(Consegna A): Inserisci tutte le righe dei record in una lista JSON di stringhe, una stringa per riga, tralasciando le righe vuote. Lascia fuori le immagini.

(Testo estratto):
Altro cambio assetto per tornare alla modalità roccia, e parto. Comodi i fittoni a U rovesciata che si trovano ogni 20-25m, consentono di mettere un comodo rinvio senza preoccuparsi di proteggersi ulteriormente. In fondo siamo su del I, II: ciò che mi preoccupa sono le scariche che possono provocare chi sta sopra di noi e io stesso verso Giorgio. Mi sbrigo per arrivare alla cresta finale.
Si esce dal caminetto che dalla parete deposita in cresta, e sbam: il cervino, Maestoso, isolato, impervio. Ma oggi già questi molti meno metri di roccia ci stanno dando del filo da torcere, lasciamo perdere quel montarozzo cupo.
Proseguo in cresta, affilata, a cercare la via data dai segni dei ramponi. ma sbaglio un tratto, finisco troppo a sinistra sotto il filo di cresta, pare di essere quasi in piena parete nord (e all'incirca..). Ti guardi giù e ti caghi sotto. Afferri la roccia che vorresti stringere e ti caghi sotto. Il piede su questa lastra, sol che regga. Finalmente ne esco, porco cane era lì la via facile!
Recupero Giorgio con una sosta improvvisata e riparto. ma quanto è lunga! Ho paura di guardare che ore sono.. Altra cresta, affilata, tratti da scendere, meglio non guardare giù. Ma un'occhiatina suddai.. Finalmente anche questa sezione finisce, ecco l'ultima neve! 35m dove è meglio rimettere i ramponi, ed è vetta.

(Consegna B): Prosegui il racconto della salita in vetta a partire dall'ultima frase riportata.

(Record estratti):

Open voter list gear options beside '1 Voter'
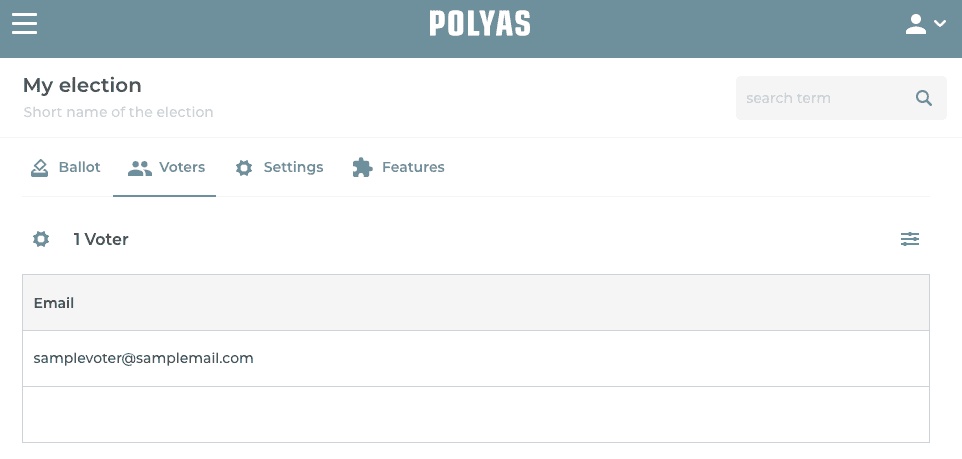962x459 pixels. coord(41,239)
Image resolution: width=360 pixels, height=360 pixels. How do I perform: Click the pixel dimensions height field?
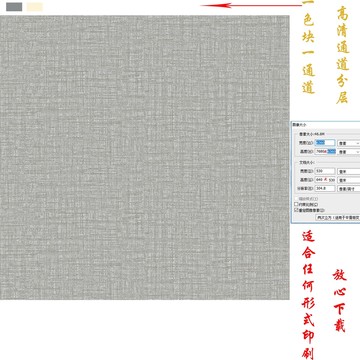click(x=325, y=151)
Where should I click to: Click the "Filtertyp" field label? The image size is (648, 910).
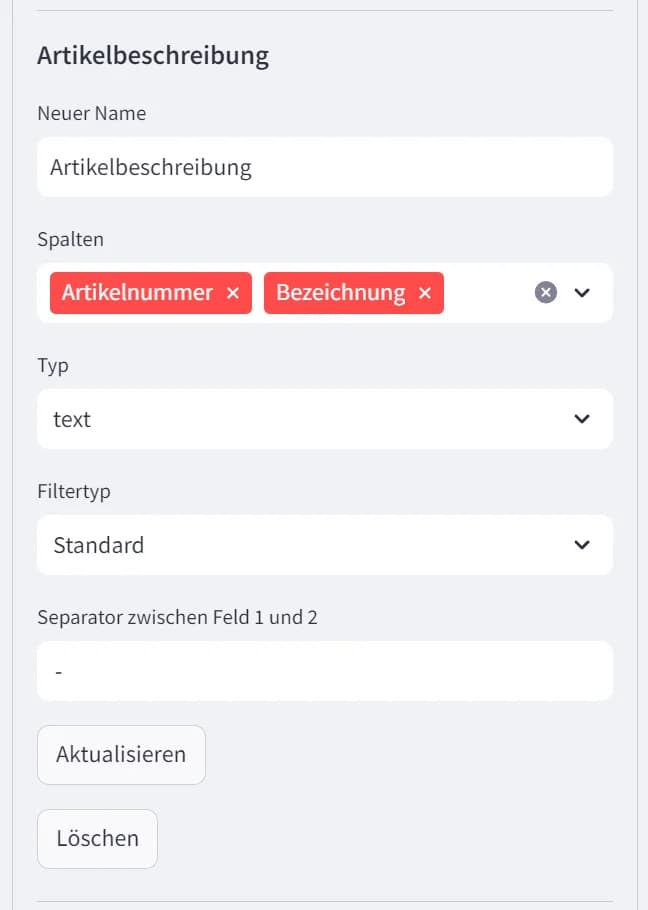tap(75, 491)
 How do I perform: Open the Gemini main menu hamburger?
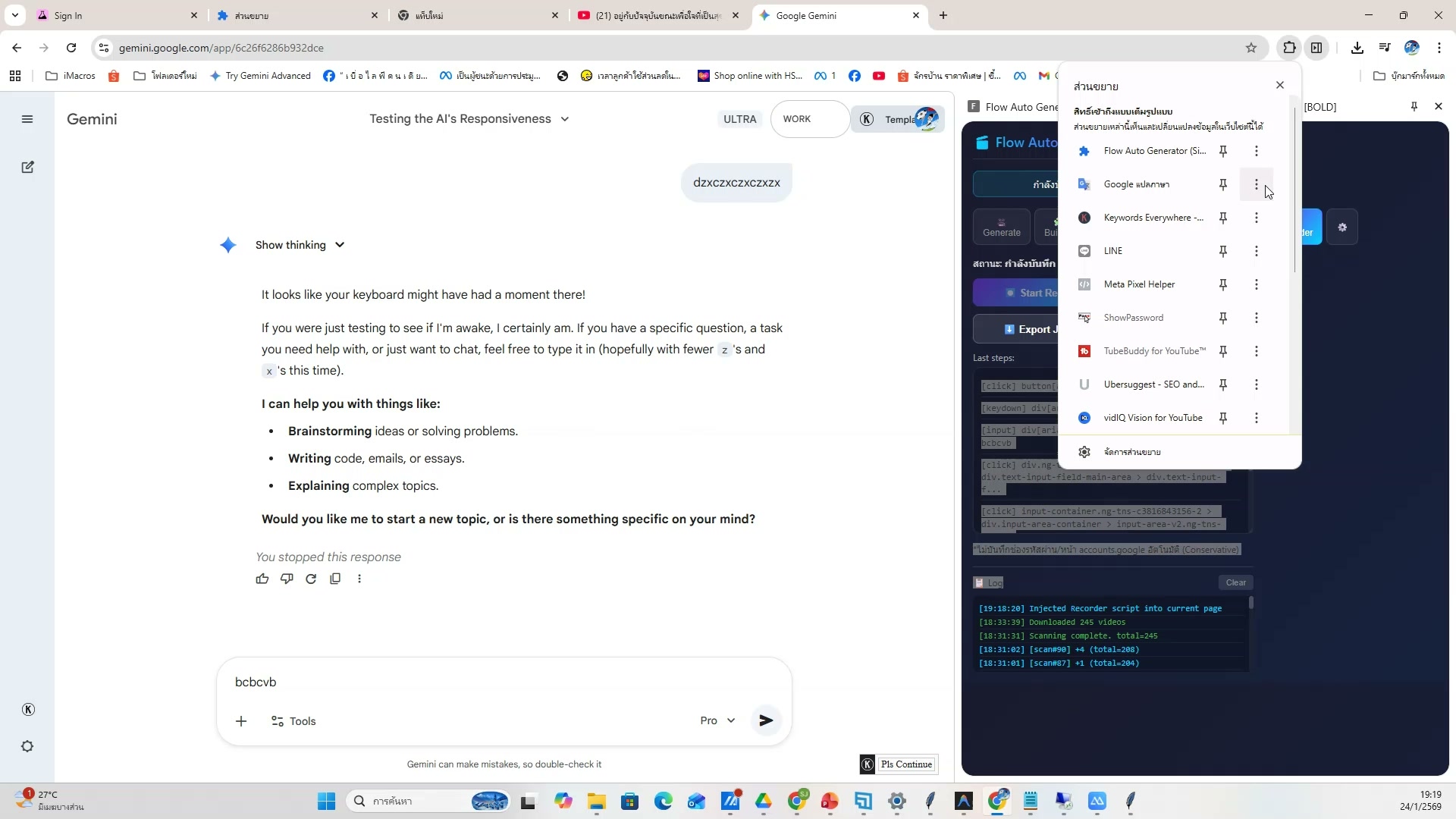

(Risposta finale A):
[
  "Open voter list gear options beside '1 Voter'",
  "962x459 pixels. coord(41,239)",
  "Image resolution: width=360 pixels, height=360 pixels. How do I perform: Click the pixel dimensions height field?",
  "click(x=325, y=151)",
  "Where should I click to: Click the \"Filtertyp\" field label? The image size is (648, 910).",
  "tap(75, 491)",
  " How do I perform: Open the Gemini main menu hamburger?"
]

(Risposta finale B):
Dopo tanto tempo un nuovo 4mila si aggiunge al mio CV, e che 4mila. Guardo l'ora e mi rendo conto che ci abbiamo messo 7,5 ore: un po' tante. Ma d'altronde non è che siamo proprio avvezzi a questo genere di salite, e non siamo in formissima. Beh, ora godiamoci il panorama e poi scendiamo. Tornare a ritroso sui nostri passi sarà un altro parto.
Un godimenti di giusto il tempo di qualche foto: torniamo alla roccia e mentre ci ricambiamo assetto mangiamo e beviamo. Occorre razionar e il tempo, che è poco e scendere non sarà facile. Occorre anche razionare l'acqua: nonostante i 4l complessivi, l'abbiamo quasi finita e abbiamo una sete della madonna.
La discesa della cresta non è nemmeno malaccio, fila più liscio di quello che temevo (niente variante in parete nord!), e arrivo alla catena sopra la serie di fittoni a U rovesciata. Da qui meglio andare giù in doppia che secondo me facciamo prima e rischiamo meno. E così parte il valzer: male all'inizio per una manovra che invece che far risparmiare tempo ne fa spendere di più.
Si migliora, ma ora che sulla nostra testa ci sono gli altri 5 ho paura della loro poca delicatezza. Quando poi vedo che invece che fare doppie corte le fanno con due mezze corde, mi salgono i cinque minuti. Senza voler fare il professore che non sono: doppia lunga vuol dire nodo, nodo che si incastra e che tirando poi per scastrarlo rischi di buttar giù rocce. Ma anche senza incastro, 60m invece che 30 vuol dire il doppio della corda che recuperandola può aggrovigliarsi a massi, strisciare su ghiaia, e di nuovo far scendere massi. Ziocanta.
Ci sbrighiamo per scappare da questa situazione, rieccoci sul pendio, ramponi e picca e via andare. La caduta sassi è ancora un rischio. Non fosse per il maledetto blade runner e il suo antizoccolo che non funziona una fava, si potrebbe quasi correre ed esser rapidissimi. Invece non posso, ogni passo devo picchiare con la picca il rampone per togliere l'insidia della palla di neve sotto il piede che mi fa scivolare. E se scivolo qui, ci ripescano 600m più sotto dopo qualche bel salto veritcale.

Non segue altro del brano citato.